I have found a lot of peace in doing so. I don't feel like I am hiding parts of myself. I don't feel like I am keeping 'secrets'. In humility, I am simply just being honest with myself and what I really need.
Abundance is a present state, not a future hope
We all want abundance. More _____ (fill in the blank). It could be love, money, material things, children, friendships, work opportunities, etc. And sometimes, the desire for 'more' is usually tied to the thinking that if I had more ____ then I would be ____. If I had more money, I would be less stressed. If I have a bigger house, I would be happier. If I have a better marriage, I would be a nicer wife.
Whatever it is, the reality of those kinds of thoughts is, your 'happiness' is not possible until a future condition is met. What if that condition never happens? What if it is never met?
If we adopt the mindset that contentment can be found in the present, current moment, we will continue to attract abundance, joy, and peace. If you cannot be content in your current condition (does not mean you just roll over and say okay, I won't strive to change anything or make it better), you will find that this need for more or different will continue to follow you. (abuse, harm, etc...not saying you need to just be okay with those conditions and those need to be addressed immediately)
But finding peace and contentment in the now, enables us to move into an abundance mindset.
Diamonds are made from intense pressure
The stresses of a situation, difficulty, hardship...all have the potential to produce in us diamond character. We are refined in the fire and the impurities come up and can be swept away. God uses difficult situations to shape our character, help us work through parts of ourselves that need to grow and evolve, and beauty rises from the ashes.

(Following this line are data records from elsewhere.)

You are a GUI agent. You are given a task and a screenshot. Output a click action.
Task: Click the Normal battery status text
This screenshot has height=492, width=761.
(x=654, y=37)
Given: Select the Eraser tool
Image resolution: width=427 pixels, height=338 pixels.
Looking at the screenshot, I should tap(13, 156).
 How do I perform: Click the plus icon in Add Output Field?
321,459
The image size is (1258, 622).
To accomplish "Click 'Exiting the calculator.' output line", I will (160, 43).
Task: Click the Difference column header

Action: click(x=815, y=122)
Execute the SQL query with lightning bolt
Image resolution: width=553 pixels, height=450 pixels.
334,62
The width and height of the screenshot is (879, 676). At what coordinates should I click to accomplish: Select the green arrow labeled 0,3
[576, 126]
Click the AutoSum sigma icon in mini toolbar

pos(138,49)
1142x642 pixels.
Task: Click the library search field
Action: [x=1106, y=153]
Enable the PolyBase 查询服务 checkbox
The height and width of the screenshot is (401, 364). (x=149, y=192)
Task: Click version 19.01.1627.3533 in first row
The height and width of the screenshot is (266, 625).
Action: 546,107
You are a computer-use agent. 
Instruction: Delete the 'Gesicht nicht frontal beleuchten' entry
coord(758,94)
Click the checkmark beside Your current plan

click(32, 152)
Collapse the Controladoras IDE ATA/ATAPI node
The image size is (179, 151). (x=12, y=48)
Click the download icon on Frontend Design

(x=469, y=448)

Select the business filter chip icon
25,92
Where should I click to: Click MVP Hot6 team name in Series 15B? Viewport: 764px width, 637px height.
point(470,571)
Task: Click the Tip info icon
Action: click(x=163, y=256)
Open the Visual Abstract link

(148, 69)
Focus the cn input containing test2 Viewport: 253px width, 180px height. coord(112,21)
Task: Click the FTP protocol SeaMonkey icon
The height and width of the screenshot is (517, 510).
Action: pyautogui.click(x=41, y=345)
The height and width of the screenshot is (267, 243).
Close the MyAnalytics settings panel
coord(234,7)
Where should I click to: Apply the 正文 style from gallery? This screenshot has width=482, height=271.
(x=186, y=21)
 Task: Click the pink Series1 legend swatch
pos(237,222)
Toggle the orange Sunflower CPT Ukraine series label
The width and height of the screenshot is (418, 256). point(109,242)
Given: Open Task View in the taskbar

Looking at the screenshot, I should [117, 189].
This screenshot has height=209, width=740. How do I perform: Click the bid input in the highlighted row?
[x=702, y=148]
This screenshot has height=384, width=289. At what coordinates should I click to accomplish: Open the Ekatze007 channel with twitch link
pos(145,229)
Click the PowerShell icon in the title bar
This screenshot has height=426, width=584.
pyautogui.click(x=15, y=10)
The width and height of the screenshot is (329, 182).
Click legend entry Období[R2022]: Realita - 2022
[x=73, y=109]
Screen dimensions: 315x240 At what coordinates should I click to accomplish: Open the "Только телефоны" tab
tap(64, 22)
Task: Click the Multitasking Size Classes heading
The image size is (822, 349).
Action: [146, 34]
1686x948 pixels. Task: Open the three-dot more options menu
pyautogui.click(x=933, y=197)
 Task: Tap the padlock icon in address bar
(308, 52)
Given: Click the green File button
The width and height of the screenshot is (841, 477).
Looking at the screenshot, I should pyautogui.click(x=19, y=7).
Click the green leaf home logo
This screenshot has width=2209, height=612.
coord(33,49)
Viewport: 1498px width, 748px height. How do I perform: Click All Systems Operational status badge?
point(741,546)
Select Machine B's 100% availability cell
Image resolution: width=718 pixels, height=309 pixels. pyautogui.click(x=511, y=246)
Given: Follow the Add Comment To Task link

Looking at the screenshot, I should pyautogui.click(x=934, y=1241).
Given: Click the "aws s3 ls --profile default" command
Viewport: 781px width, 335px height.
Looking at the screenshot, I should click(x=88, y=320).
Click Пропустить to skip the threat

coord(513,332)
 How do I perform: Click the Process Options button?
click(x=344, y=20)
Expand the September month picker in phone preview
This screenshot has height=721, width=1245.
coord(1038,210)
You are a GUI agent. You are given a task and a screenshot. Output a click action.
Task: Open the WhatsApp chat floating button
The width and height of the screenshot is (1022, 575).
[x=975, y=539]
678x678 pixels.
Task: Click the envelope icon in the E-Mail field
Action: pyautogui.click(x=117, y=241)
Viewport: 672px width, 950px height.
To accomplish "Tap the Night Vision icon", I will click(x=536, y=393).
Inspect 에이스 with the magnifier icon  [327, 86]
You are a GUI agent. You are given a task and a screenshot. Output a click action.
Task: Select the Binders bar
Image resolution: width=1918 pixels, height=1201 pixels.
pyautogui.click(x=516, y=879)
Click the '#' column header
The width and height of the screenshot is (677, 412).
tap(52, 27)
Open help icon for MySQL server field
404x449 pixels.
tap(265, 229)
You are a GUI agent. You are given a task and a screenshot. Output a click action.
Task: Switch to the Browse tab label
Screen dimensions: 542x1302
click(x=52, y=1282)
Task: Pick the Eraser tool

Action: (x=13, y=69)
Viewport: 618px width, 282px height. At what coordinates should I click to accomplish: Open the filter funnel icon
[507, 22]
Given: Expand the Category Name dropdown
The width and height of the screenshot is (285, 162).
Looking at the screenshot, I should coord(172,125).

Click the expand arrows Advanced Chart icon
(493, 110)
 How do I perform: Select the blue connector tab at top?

A butterfly painstakingly pushes itself from it's cocoon. Diamonds are made from intense pressure. Darkness of the night is broken by the first rays of the sun.
My darkest seasons have shaped me to be more steadfast, empathetic, patient, and still. I have learned humility, joy, and how to ask for help. I have learned that nothing can break me, it just shapes me into a better version of myself.
Asking for help doesn't make you weak
Great segue into my next point...ask for help. A lot of us don't ask for help out of shame, pride, fear, or any other reason.
This goes back to bringing things out of the dark and into the light. Ask for help, be honest with yourself and with those you trust. I promise you that hiding it is far worse and more stressful than owning it and getting help.
I have had help from unexpected places and I felt more peace and calm after asking than I did before, even if nothing drastically changed.
Don't underestimate people's desire to help or care for you. Some might not help, but others might! You are not weak for needing help or other people. We are called to bear one another's burdens.
A baby step forward is still a step forward
At the end of the day, one small step forward is worthy of celebrating. A step forward, no matter how small or how grand, is still momentum producing. We cannot get out of our situation if we just sit in it.
Asking for help, changing a small habit, working on your mindset, therapy, applying for the job or opportunity, getting dressed...whatever it might be...slow progress is STILL progress.
We often want to rush the process, jump straight to the end, skip the pain, skip the unknown, and get right to something we think is best.
It is on the path we learn, grow, discover, and evolve.
Trust me, I understand how painful, lonely, dark, and scary the path forward can be, but I know that moving towards my purpose and desires will always lead to something great.
The lessons I have learned from rock bottom have been painful, but I know that they are and always will be worth learning.